Passage —

----

Love Is the Killer App

By Dr. Alice Waagen

I was delighted to find “Love Is the Killer App,” by Tim Sanders, the director of Yahoo’s in-house think tank.

Working from the premise that success in business comes more from being a nice guy than a mad dog, his book explains why love is the crucial element in the search for personal and professional success.

Sanders opens the book by introducing us to a rude and aggressive business leader who gets dis-invited to a critical team meeting. Not only are his career aspirations evaporating, he is miserable at home, and thoroughly stressed. Sanders takes him under his wing, and advises: “Be a lovecat.”

Why? Because it turns out that the “take no prisoners” attitude often heralded in leadership books is not the way to long-term success, Sanders insists. The lovecat approach, however, works like a charm because when you willingly share your knowledge, your network, and your compassion — you win valuable allies.

Here’s how to embrace the lovecat in you:

Share your knowledge. Read about new trends, take mental notes about all of your interactions (successful and not), then relentlessly and openly share it with your colleagues. By playing off the old idea that “knowledge is power,” you will become the person in the office whom others trust and rely on for wisdom and advice.

Share your network. While hoarding your contact list and creating a closed universe that only you could access was once considered a good business practice, today we know that the opposite is true. By sharing contacts and networks, you open yourself to infinite expansion.

I know this from my own experience in networking. I am drawn to people that I like, people with similar beliefs and approaches to business and life. So when I introduce those in my network to each other, they tend to form positive bonds. As a result, my network has grown exponentially and is now filled with people I enjoy interacting with — who also enjoy each other. What a pleasure that is.

----

Work instructions — Can you print the review of Love Is the Killer App word for word, starting with "Sanders opens the" and going on through "win valuable allies."?

Stored rows —
----

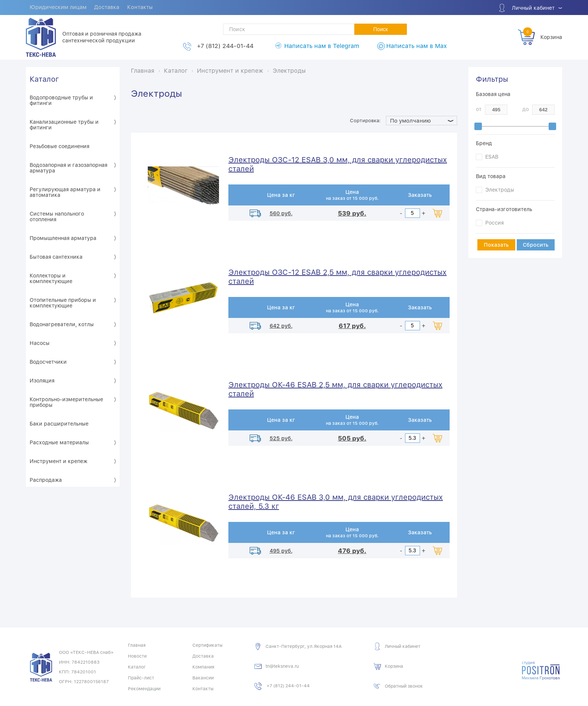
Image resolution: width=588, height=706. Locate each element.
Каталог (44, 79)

----

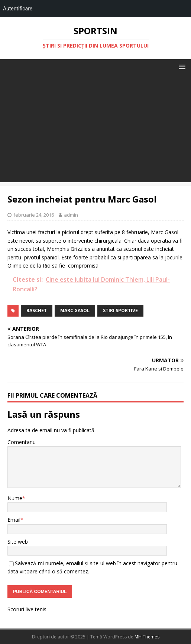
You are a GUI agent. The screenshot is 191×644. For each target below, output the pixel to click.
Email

----

Solution to the problem —
Sanders opens the book by introducing us to a rude and aggressive business leader who gets dis-invited to a critical team meeting. Not only are his career aspirations evaporating, he is miserable at home, and thoroughly stressed. Sanders takes him under his wing, and advises: “Be a lovecat.”

Why? Because it turns out that the “take no prisoners” attitude often heralded in leadership books is not the way to long-term success, Sanders insists. The lovecat approach, however, works like a charm because when you willingly share your knowledge, your network, and your compassion — you win valuable allies.